September 2 – October 21, 2023
Galerie EIGEN + ART Leipzig
Autumn tour of the SpinnereiGalleries
Saturday, September 2, 2023, 11am – 7pm
Sunday, September 3, 11am – 4pm
Interview UlrikeTheusner // Mahagonny - Galerie EIGEN + ART Leipzig
Film & Edit: TABLEAU Films (Matthias Maercks)
Music: Elisa Demonki
German with English subtitles
Mahagonny – that’s the city of unbridled hedonism invented by Bertolt Brecht and Kurt Weill, where having no money is a crime punished by death. It is shocking how much that world resembles our present.
Ulrike Theusner has turned her years of interest in Mahagonny into her current exhibition. She conceived an oversized fictional studio wall on which she has pinned pastels and drawing, prints, and photographs, all shreds of memories of her life between Europe and the United States. The viewer is initially overtaxed; this is intentional and reflects our daily inundation by images.
The studio wall is organized in three areas that shade off into each other and follow Brecht and Weill’s Mahagonny idea: first the present, reality, portraits of the current generation including a self-portrait. Much furious irony, but also much pity. These impressions shift to pictures of the city of Mahagonny as a site of whiskey, prostitution, and uninhibited intoxication. Finally the threat from nature, which could demand its right: the fear of a volcano eruption and the great tsunami that puts an end to everything.
The devastating image of a society is portrayed here, whose manifold possibilities keep it from knowing what to do. It oscillates between a gruesome burnout and deadly boredom, and seeks to numb its fear of itself and of death with ever-new sensory impressions. The Reaper, symbol of death in the dances of death of earlier times, is always present. Is there any salvation?

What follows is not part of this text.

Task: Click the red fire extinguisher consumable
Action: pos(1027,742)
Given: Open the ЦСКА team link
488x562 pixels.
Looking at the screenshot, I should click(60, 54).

Ulrike Theusner is a painter who draws and a draftswoman, who paints. Her pictures, including her prints – which should all be viewed with calm – can always be traced back to a meshwork of lines, each of which shows a motion, an immediacy between head and hand. All the lines together seem less to depict something than to make something visible: an aura, evil or benevolent spirits that we only gradually recognize. Therein lies the beauty of this art: that it can open up something that’s hidden and gives us the chance to return to the heart of the matter and to ourselves.